01
03
04
05
02
David McMurray: In Absentia
The stark construction and commanding scale give the installation a potency at which the drawings alone only hint. The agitation expressed in the figures can be seen and felt as the result of a force more
potent than, say, existential anxiety.
Dark Church
David McMurray at Linda Hodges Gallery
By Ron Glowen
The notion of Spirituality in modern art has stripped the work of art from its covenant with the institutions and implements of faith, and asks the work to stand alone, bearing an internal mystical beacon. Only in rare cases in recent times (the Rothko Chapel in Houston for instance) does a symbolic exchange of mysteries occur between the artwork and its host. That feeling also arises in the gallery installation of David McMurray's oversized airbrush and ink drawings, in combination with sleekly pristine architectonic structures, at Linda Hodges Gallery. The feeling is perhaps more profane than sacred, but nonetheless, the elements have an impact greater than the sum of, or distilled within, the parts.
The drawings are each roughly six by seven feet. They depict a single composite of a larger-than-life-size nude male, with a blur at the extremities capturing some posture of movement. There is no background, and the space is both flat and infinitely deep: images that suggest the stroboscopic photo experiments of Thomas Eakins or Etienne-Jules Marey (McMurray works meticulously from photographs) and the disturbing transmutation of the flesh seen in the paintings of Francis Bacon, especially as they dominate and overwhelm the viewer from a foregrounded perspective. Each is framed with a wide, flat border. They are grouped in diptych or triptych arrangements with adjacent constructions finished in black lacquer that suggest the function of tabernacles, retablos, or altars, and the combined installations (entitled In Absentia) take on the ambience of a church: a dark church, at that.
The stark construction and commanding scale give the installation a potency at which the drawings alone only hint.
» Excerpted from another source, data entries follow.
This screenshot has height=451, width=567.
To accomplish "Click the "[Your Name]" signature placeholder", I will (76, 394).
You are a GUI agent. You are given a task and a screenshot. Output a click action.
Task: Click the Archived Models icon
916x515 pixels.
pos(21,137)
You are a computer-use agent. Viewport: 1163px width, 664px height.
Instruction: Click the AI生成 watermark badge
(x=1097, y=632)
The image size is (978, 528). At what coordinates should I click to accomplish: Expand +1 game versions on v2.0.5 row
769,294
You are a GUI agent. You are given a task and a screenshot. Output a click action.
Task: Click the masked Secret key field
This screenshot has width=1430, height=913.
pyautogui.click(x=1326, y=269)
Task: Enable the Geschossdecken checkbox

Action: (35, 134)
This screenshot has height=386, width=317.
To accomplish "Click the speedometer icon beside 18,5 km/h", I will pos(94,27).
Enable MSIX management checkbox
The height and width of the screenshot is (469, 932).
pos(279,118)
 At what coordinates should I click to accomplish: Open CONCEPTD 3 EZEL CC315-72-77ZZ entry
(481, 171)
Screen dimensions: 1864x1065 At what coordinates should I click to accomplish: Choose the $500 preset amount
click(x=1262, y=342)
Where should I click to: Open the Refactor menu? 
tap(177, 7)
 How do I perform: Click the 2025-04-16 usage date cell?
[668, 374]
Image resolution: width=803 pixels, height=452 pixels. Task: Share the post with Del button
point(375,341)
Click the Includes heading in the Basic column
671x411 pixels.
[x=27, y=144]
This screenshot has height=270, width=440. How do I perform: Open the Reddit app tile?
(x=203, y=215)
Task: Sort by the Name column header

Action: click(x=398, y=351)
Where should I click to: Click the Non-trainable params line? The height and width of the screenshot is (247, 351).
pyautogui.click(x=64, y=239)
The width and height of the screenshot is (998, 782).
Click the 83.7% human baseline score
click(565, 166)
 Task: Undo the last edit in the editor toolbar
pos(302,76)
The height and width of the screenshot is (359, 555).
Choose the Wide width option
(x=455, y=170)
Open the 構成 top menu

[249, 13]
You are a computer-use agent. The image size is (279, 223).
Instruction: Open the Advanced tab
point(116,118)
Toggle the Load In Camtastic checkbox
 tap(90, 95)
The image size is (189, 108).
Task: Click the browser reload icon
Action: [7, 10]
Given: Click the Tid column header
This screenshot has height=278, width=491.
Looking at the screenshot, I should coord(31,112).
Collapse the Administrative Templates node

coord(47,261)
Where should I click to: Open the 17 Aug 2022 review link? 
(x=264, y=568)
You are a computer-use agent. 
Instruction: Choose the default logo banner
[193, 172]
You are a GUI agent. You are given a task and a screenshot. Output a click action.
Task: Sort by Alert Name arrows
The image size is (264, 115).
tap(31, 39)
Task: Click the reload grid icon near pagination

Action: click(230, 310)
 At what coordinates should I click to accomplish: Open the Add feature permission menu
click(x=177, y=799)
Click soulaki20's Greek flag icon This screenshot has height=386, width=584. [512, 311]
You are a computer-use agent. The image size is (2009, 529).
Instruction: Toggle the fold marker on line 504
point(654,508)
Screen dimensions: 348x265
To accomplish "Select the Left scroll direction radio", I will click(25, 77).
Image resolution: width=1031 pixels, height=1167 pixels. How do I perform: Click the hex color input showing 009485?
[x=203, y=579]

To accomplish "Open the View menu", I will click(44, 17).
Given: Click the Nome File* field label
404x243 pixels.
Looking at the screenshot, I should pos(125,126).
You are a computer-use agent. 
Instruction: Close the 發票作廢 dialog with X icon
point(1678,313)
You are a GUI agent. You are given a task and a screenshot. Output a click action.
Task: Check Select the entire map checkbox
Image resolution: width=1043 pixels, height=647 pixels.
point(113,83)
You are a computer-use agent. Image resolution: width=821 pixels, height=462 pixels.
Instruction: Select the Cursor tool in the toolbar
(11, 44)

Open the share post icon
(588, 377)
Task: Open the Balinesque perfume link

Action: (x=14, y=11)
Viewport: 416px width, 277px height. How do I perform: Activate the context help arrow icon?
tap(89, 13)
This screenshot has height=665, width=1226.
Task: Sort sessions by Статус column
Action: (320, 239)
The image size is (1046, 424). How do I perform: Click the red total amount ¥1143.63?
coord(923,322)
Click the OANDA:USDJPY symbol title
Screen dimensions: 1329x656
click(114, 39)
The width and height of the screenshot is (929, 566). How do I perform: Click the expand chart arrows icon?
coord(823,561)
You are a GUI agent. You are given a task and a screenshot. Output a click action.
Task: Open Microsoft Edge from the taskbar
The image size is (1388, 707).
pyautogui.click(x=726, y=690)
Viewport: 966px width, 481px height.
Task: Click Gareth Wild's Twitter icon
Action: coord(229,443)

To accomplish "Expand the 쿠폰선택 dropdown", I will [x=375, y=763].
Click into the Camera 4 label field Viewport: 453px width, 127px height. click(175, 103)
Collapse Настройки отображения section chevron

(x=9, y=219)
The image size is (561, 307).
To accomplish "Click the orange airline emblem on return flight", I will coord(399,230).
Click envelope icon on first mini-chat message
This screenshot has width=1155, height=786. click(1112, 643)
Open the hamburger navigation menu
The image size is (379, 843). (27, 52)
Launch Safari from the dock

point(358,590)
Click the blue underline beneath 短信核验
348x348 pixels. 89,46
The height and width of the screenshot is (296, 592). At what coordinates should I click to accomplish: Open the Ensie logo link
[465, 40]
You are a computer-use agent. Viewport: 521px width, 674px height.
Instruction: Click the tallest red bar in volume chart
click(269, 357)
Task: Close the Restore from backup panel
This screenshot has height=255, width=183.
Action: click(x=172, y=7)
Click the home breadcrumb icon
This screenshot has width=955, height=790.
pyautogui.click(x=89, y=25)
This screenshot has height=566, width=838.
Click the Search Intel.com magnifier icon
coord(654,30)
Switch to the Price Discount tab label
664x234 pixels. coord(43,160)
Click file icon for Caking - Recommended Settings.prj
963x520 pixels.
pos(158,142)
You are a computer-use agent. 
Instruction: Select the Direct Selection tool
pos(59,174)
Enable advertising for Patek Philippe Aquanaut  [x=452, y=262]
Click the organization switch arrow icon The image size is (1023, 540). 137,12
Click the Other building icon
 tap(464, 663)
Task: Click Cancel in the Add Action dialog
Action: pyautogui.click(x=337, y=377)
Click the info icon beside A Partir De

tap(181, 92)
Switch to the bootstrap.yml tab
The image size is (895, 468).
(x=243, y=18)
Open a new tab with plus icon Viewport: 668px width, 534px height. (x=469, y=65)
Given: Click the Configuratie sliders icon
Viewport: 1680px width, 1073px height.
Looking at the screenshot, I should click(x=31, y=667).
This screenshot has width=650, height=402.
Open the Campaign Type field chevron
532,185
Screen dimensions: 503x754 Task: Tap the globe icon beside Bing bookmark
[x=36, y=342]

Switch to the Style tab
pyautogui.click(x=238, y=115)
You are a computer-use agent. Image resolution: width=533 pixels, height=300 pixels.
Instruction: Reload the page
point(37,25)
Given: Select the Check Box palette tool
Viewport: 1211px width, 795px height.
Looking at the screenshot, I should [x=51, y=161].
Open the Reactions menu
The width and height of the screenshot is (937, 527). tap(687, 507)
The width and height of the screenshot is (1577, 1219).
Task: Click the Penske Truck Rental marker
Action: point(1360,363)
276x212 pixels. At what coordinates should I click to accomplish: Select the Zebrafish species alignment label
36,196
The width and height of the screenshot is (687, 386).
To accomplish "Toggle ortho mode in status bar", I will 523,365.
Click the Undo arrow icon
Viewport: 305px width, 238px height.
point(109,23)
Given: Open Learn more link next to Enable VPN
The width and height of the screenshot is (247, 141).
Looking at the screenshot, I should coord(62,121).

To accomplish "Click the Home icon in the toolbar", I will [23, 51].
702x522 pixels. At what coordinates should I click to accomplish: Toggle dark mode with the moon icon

The agitation expressed in the figures can be seen and felt as the result of a force more potent than, say, existential anxiety. The tenebrism and scale, but especially the experiential impact, reminds me of Carravagio and the understanding that his provocative paintings were instruments in a powerful Institutional resurgence of faith. (Faithfully and with visual literality embodying the Jesuit concept of the "spiritual exercise," Carravagio's work heralded the militant zeal of the Counter-Reformation.)
Sanctuary is the largest installation grouping, a triptych of drawings with the figures seeming to move outward at the left and right, and toward the viewer at center. These hang above and behind a low narrow table with a recessed compartment that glows from a hidden light source. A row of pyramidal obelisks parallel to the table marks the spatial boundary of the piece. The Substance of Things Hoped For incorporates a dark, plinth-like box and flanking low platforms between the paired drawings. An empty recessed niche in the plinth suggests, but does not contain, the potent symbolic element for which it seems to call. Its reliquary stands empty. The ensembles are ominous and authoritative, and generate a mood of uncertainty. Modernity, rather than institutional spirituality, is more the authority in this case. It is as if to say that modernity is itself the result of a conversion regarding the replacement and displacement of the spiritual.
McMurray's installations underscore the inversion. He applies the previous cult of faith (the Carravaesque) to that of modern rationalism. The mechanistic eye of the camera, the dispassionate technique of photorealistic airbrush and the minimalist sterility of his tabernacles all seem to sanctify the rationalist position. The anonymity of the figures and the ambiguity of their actions project an unsettling psychological sense of disturbance from within the rational framework (as did Carravagio's paintings within the framework of the Counter-Reformist dogma). Inthe end, McMurray's figures are not spiritual at all, but rather the embodiment of pathos and loss.